Un jour, un des Saints #65 – Barnard

Barnard, voici encore un prénom peu courant, presque une faute de frappe, qui ne fera pas beaucoup vendre aujourd’hui… Tant pis, on n’est pas là pour cela !

Remarquez, niveau prénoms bizarre, son père tient également son rang : il s’appelait Héliarde… Mais trêves de vacheries, c’est un saint de chez nous, qui en plus a sa fête deux jours durant, alors même qu’il n’est pas aussi célèbre qu’un saint Nicolas..!
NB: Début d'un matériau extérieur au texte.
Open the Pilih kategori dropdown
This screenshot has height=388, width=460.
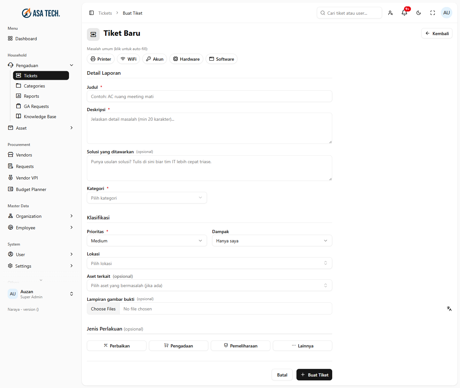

Enfin, il y a la fête « nationale » de la saint Barnard le 22 janvier, et la « locale », qui tombe aujourd’hui, pour ne pas en perdre une miette. En réalité, si cela s’étale sur deux jours, c’est justement que deux saint Barnard, aux parcours similaires, sont fêtés le même jour (si, si, je vous le jure, non seulement le prénom Barnard existe, mais en plus il y en a eu plusieurs !).

Barnard est né près de Lyon (qui a fait 2-1 contre le PSG le week-end dernier, je vous le rappelle) en 778, selon certains hagiographes qui se sont risquer à donner une date. De bonne naissance dans la noblesse locale, il se destinait à la base au parcours classique des fils de familles : une carrière dans les armes et un bon mariage peinard. Mais c’est vie rangée au final ne lui convient pas. Oh bien sûr il n’aspire pas à changer le monde, à être un ouragan, il veut juste pouvoir passer sa vie à prier en paix. S’en suit une longue discussion avec son épouse, qui s’avérera très compréhensive puisque le mariage tomba à l’eau au bout de sept ans, et le grand saint Barnard prit sa coule pour se faire moine.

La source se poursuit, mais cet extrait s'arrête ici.